**TASK:**
Pick out every line in the items below that contains the string "what", and copy each one. Matching is case-sensitive.

[Items from a dataset]
────────

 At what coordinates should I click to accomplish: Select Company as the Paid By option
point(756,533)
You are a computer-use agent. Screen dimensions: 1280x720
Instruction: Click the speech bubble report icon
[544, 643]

────────

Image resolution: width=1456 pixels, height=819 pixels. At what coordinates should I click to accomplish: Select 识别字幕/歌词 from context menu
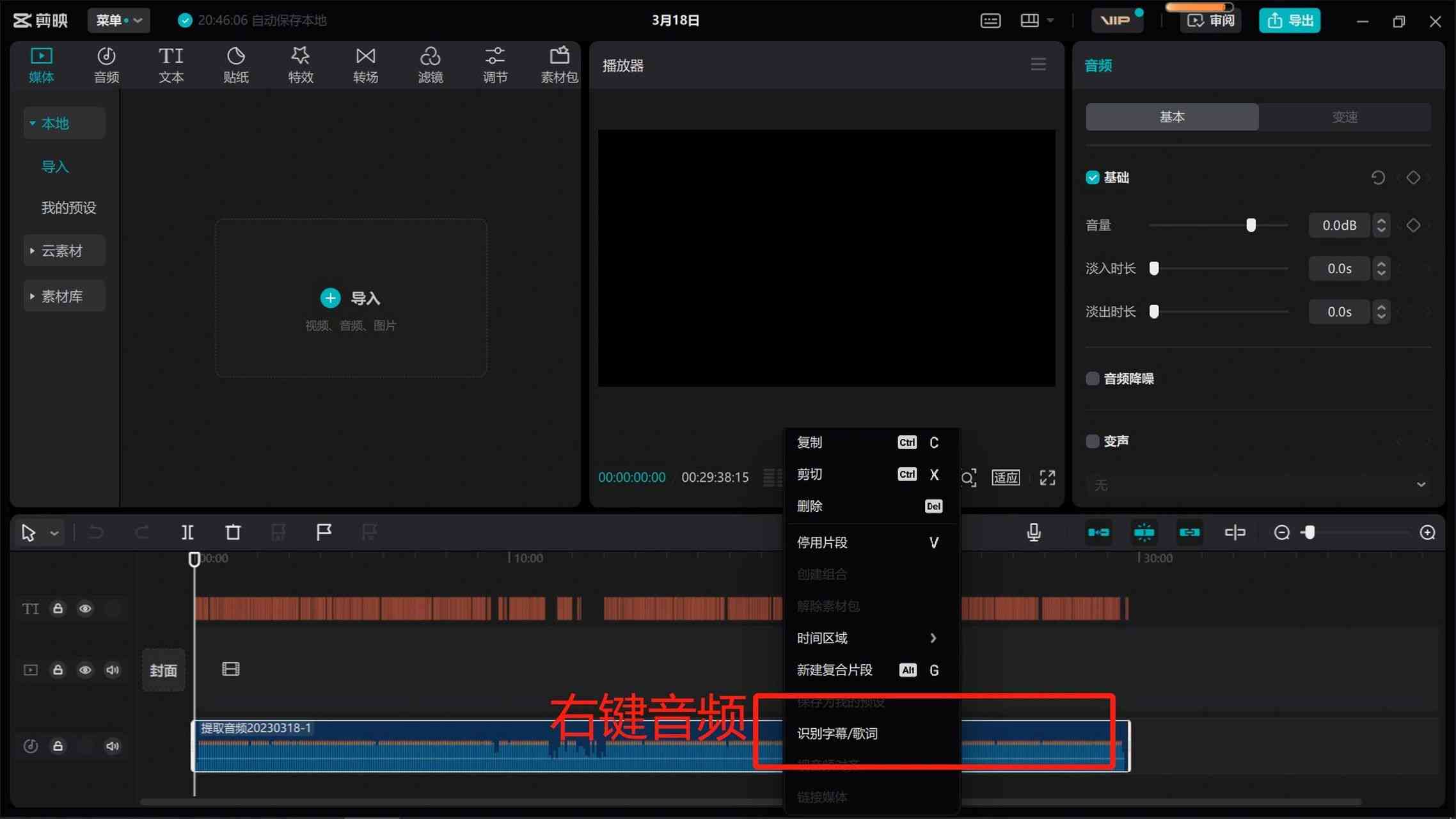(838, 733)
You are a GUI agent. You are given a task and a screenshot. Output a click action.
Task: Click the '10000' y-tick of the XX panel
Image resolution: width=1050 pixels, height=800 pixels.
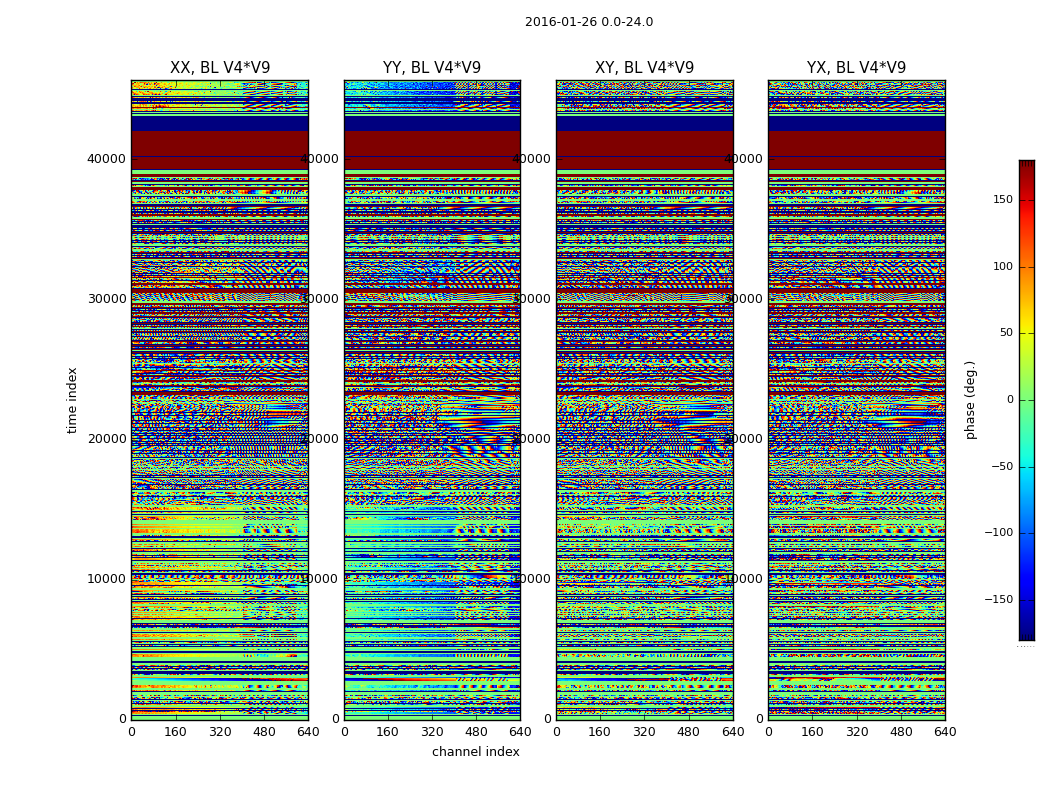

────────

**SOLUTION TO THE EXERCISE:**
 At what coordinates should I click to accomplish: Select Company as the Paid By option
Image resolution: width=1456 pixels, height=819 pixels. At what coordinates should I click to accomplish: Select 识别字幕/歌词 from context menu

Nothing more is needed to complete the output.